By Ryan Richardson
Globe Staff Writer
VINITA, Okla. —
The biggest single donation in Northeastern Oklahoma A&M history is now in the hands of the college, thanks to a former Vinita company.
Bel Fuse Inc. on Saturday donated the Cinch Connectors building in Vinita to the college. The 87,252-square-foot building and the accompanying 12 acres were appraised at $1.25 million last year after the site was closed by the parent company. At a ceremony held to announce the donation, NEO President Dr. Jeff Hale said that the college is evaluating what to do with the new building.
“The opportunity is just enormous, and we are happy to have Cinch as a partner with this,” Hale said. “The next step is to organize community and college members together and figure out where we go from here. We wouldn’t have imagined this a year ago, and we wouldn’t have realized it without their support.”
The college is in Miami, and if the Vinita building is to be used for a second campus, the school would have to work with the Oklahoma Legislature to approve the measure. Hale said that may be one of the options that the school will research.
“It basically is a blank slate for us right now,” Hale said. “We don’t get this opportunity every day, and it is one that we want to do as much as we can with.”
The donation was bittersweet for Cinch General Manager Mike Salmon, who attended Saturday’s ceremony. Throughout 40 years with the company, Salmon had worked closely with the plant’s workers. The Vinita plant was closed late last year as part of a company restructuring that saw most of the plant’s operations moved to Texas. There were 180 workers employed by the company at the Vinita location.

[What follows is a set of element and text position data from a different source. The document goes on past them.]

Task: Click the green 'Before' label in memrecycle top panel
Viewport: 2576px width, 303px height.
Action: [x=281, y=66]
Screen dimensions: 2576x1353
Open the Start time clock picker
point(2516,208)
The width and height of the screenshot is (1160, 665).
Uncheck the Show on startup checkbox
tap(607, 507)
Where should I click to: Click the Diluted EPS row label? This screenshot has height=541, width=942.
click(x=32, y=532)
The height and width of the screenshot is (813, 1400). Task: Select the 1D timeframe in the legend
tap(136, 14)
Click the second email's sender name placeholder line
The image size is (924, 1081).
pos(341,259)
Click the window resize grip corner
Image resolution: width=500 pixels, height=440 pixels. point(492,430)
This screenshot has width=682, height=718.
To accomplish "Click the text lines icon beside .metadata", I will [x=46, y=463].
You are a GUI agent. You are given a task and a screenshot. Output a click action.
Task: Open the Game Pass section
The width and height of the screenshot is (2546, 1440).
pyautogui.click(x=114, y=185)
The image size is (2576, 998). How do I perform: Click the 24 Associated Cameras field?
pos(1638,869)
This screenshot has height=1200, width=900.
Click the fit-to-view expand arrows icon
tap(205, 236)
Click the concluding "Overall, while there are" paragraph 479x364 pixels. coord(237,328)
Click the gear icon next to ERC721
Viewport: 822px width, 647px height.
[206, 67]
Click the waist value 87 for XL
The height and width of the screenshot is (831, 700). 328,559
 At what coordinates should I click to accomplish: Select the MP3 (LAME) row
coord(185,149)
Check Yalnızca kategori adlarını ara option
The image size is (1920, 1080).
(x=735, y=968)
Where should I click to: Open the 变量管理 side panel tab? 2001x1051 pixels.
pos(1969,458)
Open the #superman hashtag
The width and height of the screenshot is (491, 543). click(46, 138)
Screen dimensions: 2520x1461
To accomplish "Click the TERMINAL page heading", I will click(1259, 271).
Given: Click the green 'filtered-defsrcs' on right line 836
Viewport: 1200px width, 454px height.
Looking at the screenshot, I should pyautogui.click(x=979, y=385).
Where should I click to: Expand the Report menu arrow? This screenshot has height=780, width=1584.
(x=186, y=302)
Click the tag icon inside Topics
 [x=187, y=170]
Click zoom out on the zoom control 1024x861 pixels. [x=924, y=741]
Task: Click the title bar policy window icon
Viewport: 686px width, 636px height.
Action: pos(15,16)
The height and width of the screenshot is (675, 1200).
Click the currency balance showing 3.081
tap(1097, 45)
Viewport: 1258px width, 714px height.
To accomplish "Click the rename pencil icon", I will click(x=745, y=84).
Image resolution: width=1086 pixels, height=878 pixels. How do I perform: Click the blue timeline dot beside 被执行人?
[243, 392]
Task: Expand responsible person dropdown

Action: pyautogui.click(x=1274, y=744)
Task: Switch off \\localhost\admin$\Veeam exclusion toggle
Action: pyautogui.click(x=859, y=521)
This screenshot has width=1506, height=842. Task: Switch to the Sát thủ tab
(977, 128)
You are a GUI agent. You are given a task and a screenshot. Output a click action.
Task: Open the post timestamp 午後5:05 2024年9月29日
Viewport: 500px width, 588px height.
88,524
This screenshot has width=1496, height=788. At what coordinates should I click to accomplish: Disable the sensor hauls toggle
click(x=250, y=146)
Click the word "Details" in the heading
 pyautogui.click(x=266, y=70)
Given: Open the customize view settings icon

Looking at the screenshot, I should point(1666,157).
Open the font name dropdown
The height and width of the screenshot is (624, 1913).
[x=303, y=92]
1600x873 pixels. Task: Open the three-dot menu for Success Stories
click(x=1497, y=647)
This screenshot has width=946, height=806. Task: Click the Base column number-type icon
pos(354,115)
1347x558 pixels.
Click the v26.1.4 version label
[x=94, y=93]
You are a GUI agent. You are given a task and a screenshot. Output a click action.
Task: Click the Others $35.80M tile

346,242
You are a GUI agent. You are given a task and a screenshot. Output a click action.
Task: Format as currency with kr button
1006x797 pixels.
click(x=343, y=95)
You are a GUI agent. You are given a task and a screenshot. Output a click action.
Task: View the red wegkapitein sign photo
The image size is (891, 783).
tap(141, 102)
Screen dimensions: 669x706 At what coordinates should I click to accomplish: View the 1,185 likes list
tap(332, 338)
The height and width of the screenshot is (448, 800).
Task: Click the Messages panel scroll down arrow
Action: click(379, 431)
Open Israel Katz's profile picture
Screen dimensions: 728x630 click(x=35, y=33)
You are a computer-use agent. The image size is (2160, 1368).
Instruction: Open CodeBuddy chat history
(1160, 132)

“Vinita has always been something special to this company because we knew that whatever we sent them, they could do it,” Salmon said. “The heart of this city is still beating in this building, and I’m glad to leave part of Cinch here in the community for the future.”
Salmon said he hopes the donation directly helps students from the Vinita area.
“There was nothing but great people that worked here,” Salmon said. “And now, I hope great students get to carry on that legacy here.”
Saturday’s donation comes on the heels of a $100,000 donation from the Crossland Athletic Complex that will go toward the Miami campus’s Multipurpose Athletic Center. The center, which is expected to be completed by July, will house the new NEO wrestling program.
“These donations show us that people are excited about the school and our students’ future,” Hale said. “We want to keep raising that excitement level as we continue to move forward.”